• _ZU ERLEDIGENDE AUFGABE_
Gib aus dem Text über die Forderungen der Ärztekammer einen Abschnitt wortgetreu wieder. Beginne bei den Worten „Modernes Management“ und höre nach den Worten „Landeszielsteuerung zugezogen werden.“ auf.

• _BEREITGESTELLTER TEXT_
==============================

Ausbildungsoffensive
Wegen des Personalmangels bleibe laut Kammer die Ausbildung auf der Strecke. Jungärzte müssten mehr und mehr als billige Arbeitskräfte und Lückenbüßer herhalten. Deshalb fordert sie eine Festlegung von fixen Ausbildungszeiten im Dienstplan von zumindest 20 Prozent für Ausbildner und Auszubildende.
Weniger Bürokratie
Eine Kammer-Forderung seit Jahren. Durch Digitalisierung (z. B. elektronische Fieberkurve) soll der Dokumentationsaufwand kleiner werden.
Mehr Sonderklasse
Wohl einer der umstrittensten Punkte: Laut Kammer hätten die Spitäler des Gesundheitsverbundes (Wigev) im Ländervergleich einen sehr geringeren Sonderklasse-Anteil, weil dies politisch so gewünscht sei. Dies würde diesen Markt jedoch ausschließlich den Betreibern von Privatspitälern überlassen. Mit einem Ausbau der Sonderklasse könnte der Wigev hingegen zusätzliche Gelder einnehmen, was der allgemeinen Versorgung zugutekäme.
AKH neu aufstellen
Das AKH, das die MedUni Wien beherbergt, hat eine Sonderstellung unter den Gemeindespitälern. Das Pflegepersonal ist bei der Stadt, die Ärzte sind beim Bund beschäftigt. Hier fordert die Ärztekammer eine radikale Neuaufstellung: Das AKH soll ein eigenständiges Bundesspital werden, mit einem einheitlichen Arbeitgeber für alle Beschäftigten. Das Spital soll zu einem universitären Exzellenzzentrum umgebaut werden, das Regelversorgung nur in Ausnahmefällen übernimmt.
Modernes Management
Bei diesem Punkt geht es der Kammer unter anderem um die Abschaffung der im Wigev häufigen Teilzeit- und Doppelprimariate.
Gesundheitsplanung
In der Gestaltung des Wiener Gesundheitssystems beansprucht die Kammer mehr Einfluss für sich: Als gleichberechtigter Akteur will sie in die Landeszielsteuerung zugezogen werden.
Ferenci beklagte zuletzt, die Stadt zeige keinerlei Interesse an den Ideen der Kammer. Im Wigev will man das nicht gelten lassen: Laufend würden Gespräche stattfinden, betont eine Sprecherin. „Wir haben alle Verbesserungsvorschläge sorgsam aufgenommen.“

Stefan Ferenci
An der Umsetzung einzelner Punkte werde laufend gearbeitet. Die Maßnahmen umfassten unter anderem die Verdoppelung der Pflege-Ausbildungsplätze, einen Anwerbebonus von 1.000 Euro oder die Rückholung pensionierter Fachärzte. Bei den finanziellen Forderungen verweist man hingegen auf die Zuständigkeit der Sozialpartnerschaft.

==============================

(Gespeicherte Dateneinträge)
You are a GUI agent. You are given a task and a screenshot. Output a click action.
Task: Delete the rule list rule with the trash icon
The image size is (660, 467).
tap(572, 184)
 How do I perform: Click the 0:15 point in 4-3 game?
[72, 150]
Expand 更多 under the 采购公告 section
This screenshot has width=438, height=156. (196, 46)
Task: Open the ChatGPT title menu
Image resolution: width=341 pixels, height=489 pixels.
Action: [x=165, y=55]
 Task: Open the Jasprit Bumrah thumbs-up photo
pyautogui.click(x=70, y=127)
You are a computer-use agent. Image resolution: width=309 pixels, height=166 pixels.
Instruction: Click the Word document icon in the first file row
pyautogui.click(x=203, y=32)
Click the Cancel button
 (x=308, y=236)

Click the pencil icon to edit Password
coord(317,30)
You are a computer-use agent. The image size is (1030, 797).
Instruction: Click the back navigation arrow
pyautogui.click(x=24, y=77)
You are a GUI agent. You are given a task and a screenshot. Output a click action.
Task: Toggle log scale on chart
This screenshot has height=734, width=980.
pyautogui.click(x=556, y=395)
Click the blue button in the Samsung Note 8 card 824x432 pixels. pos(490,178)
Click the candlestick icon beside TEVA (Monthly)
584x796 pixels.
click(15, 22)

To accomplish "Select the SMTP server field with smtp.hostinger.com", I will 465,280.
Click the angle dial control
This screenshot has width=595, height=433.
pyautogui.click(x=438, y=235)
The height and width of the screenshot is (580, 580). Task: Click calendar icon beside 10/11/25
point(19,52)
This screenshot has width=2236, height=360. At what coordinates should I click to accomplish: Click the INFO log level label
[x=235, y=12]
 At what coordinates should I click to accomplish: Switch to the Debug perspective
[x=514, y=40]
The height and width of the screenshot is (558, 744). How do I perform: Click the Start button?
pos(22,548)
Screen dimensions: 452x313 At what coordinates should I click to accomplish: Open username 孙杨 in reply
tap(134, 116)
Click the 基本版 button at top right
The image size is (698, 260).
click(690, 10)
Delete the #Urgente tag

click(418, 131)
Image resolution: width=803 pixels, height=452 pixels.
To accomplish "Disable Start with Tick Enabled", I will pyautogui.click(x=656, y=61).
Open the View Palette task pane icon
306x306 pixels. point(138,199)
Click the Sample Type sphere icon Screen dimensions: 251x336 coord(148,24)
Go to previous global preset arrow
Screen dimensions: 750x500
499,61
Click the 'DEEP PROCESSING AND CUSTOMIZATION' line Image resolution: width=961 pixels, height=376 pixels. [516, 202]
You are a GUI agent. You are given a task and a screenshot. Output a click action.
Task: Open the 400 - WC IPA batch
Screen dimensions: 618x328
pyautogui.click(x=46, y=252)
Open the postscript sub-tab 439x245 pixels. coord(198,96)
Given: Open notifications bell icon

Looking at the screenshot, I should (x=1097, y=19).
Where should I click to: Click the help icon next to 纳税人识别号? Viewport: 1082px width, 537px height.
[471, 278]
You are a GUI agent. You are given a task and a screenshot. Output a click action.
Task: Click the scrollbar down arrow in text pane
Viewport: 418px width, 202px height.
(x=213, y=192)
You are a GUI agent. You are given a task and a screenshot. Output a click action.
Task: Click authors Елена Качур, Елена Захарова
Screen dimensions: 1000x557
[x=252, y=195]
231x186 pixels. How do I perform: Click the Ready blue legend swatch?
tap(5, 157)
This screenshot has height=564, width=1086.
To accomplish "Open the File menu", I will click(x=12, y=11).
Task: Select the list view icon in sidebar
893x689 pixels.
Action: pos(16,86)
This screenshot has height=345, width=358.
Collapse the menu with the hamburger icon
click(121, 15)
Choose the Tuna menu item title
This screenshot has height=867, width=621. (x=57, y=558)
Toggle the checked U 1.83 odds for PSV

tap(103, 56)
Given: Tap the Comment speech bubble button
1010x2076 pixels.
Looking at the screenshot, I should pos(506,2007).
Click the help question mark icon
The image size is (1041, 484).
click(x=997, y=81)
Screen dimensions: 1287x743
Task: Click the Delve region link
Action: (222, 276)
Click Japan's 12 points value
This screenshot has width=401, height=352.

==============================

• _ANTWORTFELD_
Modernes Management
Bei diesem Punkt geht es der Kammer unter anderem um die Abschaffung der im Wigev häufigen Teilzeit- und Doppelprimariate.
Gesundheitsplanung
In der Gestaltung des Wiener Gesundheitssystems beansprucht die Kammer mehr Einfluss für sich: Als gleichberechtigter Akteur will sie in die Landeszielsteuerung zugezogen werden.